Discovering Association Rules in High-Dimensional Small Tabular Data
This addresses the challenge of rule explosion and computational overhead in high-stakes decision-making domains like biomedicine, though it is incremental as it builds on existing neurosymbolic methods.
The paper tackles the problem of association rule mining in high-dimensional, low-data tabular settings, such as gene expression data with 18k features and 50 samples, by proposing fine-tuning approaches to Aerial+ that improve rule quality on five real-world datasets.

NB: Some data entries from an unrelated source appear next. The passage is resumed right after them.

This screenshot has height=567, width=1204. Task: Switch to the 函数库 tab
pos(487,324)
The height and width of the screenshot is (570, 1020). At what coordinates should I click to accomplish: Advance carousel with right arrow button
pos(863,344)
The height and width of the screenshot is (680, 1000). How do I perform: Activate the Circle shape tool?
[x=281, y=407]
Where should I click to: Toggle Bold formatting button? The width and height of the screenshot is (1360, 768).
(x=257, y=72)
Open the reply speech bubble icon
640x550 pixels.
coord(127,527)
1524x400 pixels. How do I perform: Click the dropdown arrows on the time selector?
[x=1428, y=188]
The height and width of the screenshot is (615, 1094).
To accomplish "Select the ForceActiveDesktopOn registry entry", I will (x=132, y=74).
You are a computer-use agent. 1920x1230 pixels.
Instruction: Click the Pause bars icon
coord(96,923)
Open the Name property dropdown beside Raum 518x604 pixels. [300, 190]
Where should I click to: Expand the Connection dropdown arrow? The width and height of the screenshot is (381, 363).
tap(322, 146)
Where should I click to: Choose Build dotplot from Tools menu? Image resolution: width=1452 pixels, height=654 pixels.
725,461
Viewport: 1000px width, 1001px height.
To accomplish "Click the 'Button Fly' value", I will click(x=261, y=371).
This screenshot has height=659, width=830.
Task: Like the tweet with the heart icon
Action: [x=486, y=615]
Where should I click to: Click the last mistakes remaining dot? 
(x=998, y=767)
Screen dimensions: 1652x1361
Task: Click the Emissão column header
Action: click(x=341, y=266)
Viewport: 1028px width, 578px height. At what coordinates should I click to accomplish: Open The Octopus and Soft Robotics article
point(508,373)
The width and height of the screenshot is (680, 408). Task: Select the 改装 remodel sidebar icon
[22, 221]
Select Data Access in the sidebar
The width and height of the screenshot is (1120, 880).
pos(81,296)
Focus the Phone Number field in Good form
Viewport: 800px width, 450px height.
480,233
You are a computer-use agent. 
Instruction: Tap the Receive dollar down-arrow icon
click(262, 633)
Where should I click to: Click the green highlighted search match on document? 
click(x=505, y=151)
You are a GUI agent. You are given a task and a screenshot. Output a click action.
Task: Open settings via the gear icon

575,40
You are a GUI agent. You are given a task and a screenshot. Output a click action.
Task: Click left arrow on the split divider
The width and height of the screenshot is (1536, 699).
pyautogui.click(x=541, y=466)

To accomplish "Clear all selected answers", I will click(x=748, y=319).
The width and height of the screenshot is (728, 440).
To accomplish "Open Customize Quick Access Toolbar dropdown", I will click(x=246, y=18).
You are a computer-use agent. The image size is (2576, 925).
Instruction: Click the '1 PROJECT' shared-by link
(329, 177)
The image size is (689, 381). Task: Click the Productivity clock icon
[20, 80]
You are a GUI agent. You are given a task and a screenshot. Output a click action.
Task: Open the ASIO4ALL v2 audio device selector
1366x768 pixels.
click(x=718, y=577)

Association Rule Mining (ARM) aims to discover patterns between features in datasets in the form of propositional rules, supporting both knowledge discovery and interpretable machine learning in high-stakes decision-making. However, in high-dimensional settings, rule explosion and computational overhead render popular algorithmic approaches impractical without effective search space reduction, challenges that propagate to downstream tasks. Neurosymbolic methods, such as Aerial+, have recently been proposed to address the rule explosion in ARM. While they tackle the high dimensionality of the data, they also inherit limitations of neural networks, particularly reduced performance in low-data regimes. This paper makes three key contributions to association rule discovery in high-dimensional tabular data. First, we empirically show that Aerial+ scales one to two orders of magnitude better than state-of-the-art algorithmic and neurosymbolic baselines across five real-world datasets. Second, we introduce the novel problem of ARM in high-dimensional, low-data settings, such as gene expression data from the biomedicine domain with around 18k features and 50 samples. Third, we propose two fine-tuning approaches to Aerial+ using tabular foundation models. Our proposed approaches are shown to significantly improve rule quality on five real-world datasets, demonstrating their effectiveness in low-data, high-dimensional scenarios.